* _TASK TO CARRY OUT_
Copy the lines below verbatim, beginning with the line that includes "Where should I" and continuing to the end; leave out everything before it.

* _LISTED ENTRIES_

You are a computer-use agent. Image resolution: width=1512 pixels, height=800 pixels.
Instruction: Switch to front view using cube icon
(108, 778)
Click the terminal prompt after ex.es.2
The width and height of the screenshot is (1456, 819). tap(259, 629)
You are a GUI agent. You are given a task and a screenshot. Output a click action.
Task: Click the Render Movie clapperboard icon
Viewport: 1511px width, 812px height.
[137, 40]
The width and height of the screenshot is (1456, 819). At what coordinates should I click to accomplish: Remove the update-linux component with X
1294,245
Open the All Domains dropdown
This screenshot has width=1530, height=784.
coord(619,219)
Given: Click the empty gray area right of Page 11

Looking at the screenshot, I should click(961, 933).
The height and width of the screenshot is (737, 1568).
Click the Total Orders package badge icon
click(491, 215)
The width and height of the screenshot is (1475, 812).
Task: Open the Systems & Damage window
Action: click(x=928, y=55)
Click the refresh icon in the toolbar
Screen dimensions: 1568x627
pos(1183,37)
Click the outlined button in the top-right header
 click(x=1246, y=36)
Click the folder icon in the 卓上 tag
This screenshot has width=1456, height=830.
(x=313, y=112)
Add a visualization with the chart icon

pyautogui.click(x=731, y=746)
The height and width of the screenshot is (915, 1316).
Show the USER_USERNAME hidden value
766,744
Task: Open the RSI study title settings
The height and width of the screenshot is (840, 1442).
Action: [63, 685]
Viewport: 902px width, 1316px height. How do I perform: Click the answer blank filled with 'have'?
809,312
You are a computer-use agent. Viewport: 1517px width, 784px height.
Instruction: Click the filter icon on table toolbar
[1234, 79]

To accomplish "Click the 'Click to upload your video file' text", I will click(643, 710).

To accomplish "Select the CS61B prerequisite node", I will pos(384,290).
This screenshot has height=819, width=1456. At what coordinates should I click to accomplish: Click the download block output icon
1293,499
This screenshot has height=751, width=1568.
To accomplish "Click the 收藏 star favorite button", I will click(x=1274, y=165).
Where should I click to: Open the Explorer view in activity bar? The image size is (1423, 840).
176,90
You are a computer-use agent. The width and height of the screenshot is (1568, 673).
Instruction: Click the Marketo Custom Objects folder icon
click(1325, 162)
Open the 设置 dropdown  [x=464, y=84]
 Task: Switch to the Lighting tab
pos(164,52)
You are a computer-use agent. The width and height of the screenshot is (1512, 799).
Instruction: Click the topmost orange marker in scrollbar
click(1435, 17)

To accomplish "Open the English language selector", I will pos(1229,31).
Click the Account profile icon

* _SOLUTION TO THIS TASK_
Where should I click to: Open the Explorer view in activity bar? The image size is (1423, 840).
176,90
You are a computer-use agent. The width and height of the screenshot is (1568, 673).
Instruction: Click the Marketo Custom Objects folder icon
click(1325, 162)
Open the 设置 dropdown  [x=464, y=84]
 Task: Switch to the Lighting tab
pos(164,52)
You are a computer-use agent. The width and height of the screenshot is (1512, 799).
Instruction: Click the topmost orange marker in scrollbar
click(1435, 17)

To accomplish "Open the English language selector", I will pos(1229,31).
Click the Account profile icon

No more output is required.